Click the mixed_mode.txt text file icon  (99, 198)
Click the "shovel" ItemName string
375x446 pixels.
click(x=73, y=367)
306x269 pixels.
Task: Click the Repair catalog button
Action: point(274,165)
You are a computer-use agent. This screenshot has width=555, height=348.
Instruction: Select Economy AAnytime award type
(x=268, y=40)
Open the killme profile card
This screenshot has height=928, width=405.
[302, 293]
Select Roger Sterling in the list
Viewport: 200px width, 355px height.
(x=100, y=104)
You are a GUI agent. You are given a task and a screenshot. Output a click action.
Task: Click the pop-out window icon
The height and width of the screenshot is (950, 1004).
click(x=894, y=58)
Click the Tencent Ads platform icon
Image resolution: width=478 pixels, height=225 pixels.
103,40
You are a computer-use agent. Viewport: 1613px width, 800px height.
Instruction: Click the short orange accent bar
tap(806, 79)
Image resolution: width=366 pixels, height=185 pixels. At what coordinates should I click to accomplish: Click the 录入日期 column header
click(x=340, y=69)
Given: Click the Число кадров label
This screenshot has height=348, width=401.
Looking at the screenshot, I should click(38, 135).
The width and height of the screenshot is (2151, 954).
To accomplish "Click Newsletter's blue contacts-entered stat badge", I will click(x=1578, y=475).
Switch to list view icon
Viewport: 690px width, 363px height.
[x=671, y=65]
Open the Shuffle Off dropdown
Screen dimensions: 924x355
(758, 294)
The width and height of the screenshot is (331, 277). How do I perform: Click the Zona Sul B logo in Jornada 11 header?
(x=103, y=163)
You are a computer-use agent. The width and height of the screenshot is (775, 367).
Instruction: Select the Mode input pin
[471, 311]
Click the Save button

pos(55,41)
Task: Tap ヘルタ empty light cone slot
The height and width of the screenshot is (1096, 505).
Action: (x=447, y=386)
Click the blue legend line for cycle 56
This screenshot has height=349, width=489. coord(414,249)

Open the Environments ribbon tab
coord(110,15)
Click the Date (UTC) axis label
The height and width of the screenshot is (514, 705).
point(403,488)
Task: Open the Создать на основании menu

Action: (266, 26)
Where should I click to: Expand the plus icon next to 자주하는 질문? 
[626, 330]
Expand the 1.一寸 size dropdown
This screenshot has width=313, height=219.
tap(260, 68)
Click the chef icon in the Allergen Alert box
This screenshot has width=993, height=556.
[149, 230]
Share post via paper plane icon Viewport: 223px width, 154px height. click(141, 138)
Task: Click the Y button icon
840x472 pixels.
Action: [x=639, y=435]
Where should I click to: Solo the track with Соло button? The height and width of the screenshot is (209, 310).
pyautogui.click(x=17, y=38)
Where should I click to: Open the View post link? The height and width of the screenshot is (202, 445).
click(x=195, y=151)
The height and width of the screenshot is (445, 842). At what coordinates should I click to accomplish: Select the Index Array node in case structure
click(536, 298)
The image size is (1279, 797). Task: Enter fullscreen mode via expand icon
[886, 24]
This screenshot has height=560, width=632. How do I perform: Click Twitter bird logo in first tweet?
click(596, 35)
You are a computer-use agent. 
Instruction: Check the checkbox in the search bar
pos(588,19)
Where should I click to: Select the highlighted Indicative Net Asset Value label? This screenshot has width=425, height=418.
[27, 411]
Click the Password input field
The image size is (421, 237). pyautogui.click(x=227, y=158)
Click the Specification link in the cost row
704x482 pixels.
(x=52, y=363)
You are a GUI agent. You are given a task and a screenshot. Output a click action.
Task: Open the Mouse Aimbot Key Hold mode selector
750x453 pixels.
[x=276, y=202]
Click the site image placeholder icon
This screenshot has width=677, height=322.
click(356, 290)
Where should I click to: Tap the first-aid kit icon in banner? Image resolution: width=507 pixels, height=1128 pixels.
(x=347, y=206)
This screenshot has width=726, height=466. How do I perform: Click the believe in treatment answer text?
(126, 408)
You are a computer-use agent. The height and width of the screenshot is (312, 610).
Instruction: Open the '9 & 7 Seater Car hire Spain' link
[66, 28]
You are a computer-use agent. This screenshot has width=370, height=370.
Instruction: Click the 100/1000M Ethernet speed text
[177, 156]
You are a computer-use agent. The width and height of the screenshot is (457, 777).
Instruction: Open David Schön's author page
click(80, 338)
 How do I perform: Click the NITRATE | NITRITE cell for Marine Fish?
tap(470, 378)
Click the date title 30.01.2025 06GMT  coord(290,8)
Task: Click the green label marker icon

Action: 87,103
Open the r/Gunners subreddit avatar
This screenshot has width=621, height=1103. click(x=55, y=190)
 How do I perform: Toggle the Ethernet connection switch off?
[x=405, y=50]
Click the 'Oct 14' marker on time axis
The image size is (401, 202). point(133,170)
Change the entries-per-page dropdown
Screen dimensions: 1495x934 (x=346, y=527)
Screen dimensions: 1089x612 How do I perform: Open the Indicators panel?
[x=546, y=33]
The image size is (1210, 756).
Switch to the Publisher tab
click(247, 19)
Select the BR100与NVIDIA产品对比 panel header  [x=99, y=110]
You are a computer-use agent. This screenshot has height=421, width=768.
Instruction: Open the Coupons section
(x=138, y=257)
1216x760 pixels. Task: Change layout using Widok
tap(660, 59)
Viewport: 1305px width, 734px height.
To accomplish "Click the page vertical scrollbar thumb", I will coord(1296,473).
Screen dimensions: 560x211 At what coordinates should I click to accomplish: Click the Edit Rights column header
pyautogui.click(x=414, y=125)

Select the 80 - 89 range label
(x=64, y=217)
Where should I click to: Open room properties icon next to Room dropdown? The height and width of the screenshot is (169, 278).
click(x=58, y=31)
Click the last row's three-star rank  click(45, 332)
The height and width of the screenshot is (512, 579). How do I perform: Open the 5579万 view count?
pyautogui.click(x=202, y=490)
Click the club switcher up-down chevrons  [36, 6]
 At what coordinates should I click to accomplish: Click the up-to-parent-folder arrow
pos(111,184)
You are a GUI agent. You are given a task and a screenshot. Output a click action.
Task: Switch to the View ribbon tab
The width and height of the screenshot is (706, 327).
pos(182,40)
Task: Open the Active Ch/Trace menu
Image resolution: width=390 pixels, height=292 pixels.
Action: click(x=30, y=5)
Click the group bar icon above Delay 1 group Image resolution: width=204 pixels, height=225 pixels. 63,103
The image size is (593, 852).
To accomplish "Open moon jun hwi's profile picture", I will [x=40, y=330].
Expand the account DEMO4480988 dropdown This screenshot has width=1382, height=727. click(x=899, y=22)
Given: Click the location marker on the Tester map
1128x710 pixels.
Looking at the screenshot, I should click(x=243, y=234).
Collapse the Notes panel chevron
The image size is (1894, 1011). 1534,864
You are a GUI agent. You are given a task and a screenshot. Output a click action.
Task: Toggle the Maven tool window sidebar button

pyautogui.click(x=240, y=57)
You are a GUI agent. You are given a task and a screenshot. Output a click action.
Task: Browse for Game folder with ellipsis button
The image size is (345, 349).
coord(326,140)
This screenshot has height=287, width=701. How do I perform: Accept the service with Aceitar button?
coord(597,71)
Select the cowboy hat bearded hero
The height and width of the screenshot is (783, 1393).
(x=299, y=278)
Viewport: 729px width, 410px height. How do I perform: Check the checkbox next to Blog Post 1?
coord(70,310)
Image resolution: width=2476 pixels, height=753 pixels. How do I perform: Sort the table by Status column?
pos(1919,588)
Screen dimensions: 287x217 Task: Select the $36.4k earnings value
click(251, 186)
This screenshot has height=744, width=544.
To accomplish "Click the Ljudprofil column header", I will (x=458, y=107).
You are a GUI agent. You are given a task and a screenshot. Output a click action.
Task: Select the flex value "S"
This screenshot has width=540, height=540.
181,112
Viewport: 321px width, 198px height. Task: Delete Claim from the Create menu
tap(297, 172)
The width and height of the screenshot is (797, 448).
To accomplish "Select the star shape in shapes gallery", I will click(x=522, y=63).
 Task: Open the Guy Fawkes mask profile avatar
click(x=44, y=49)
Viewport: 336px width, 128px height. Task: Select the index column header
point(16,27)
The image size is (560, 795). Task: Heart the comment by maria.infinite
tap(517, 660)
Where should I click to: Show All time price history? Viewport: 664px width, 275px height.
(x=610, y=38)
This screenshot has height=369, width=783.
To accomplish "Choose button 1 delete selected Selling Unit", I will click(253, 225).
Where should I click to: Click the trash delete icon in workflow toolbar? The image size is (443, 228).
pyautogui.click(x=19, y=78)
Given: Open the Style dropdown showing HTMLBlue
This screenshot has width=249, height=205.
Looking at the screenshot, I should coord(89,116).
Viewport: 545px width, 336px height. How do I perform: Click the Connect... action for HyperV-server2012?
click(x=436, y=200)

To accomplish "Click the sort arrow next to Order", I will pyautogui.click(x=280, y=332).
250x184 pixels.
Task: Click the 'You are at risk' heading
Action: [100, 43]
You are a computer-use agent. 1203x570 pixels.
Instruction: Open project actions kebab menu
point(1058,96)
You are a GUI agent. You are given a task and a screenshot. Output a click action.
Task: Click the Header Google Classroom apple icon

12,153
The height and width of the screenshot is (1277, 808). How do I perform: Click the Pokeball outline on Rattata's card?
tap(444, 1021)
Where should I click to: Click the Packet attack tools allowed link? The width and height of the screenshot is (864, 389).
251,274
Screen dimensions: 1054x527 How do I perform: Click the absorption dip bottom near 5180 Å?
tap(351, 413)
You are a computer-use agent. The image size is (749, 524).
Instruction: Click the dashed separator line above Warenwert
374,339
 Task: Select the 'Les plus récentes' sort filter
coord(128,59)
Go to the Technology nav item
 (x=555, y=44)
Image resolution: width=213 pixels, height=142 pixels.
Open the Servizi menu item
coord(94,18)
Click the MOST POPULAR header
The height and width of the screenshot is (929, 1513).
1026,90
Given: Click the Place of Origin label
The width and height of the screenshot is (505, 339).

EXERCISE BRIEF: All lines from the opening of the listing above through the line that contains "Task: Click the pop-out window icon" should be given again exactly, and nothing more.

ANSWER TO THIS EXERCISE:
Click the mixed_mode.txt text file icon  (99, 198)
Click the "shovel" ItemName string
375x446 pixels.
click(x=73, y=367)
306x269 pixels.
Task: Click the Repair catalog button
Action: point(274,165)
You are a computer-use agent. This screenshot has width=555, height=348.
Instruction: Select Economy AAnytime award type
(x=268, y=40)
Open the killme profile card
This screenshot has height=928, width=405.
[302, 293]
Select Roger Sterling in the list
Viewport: 200px width, 355px height.
(x=100, y=104)
You are a GUI agent. You are given a task and a screenshot. Output a click action.
Task: Click the pop-out window icon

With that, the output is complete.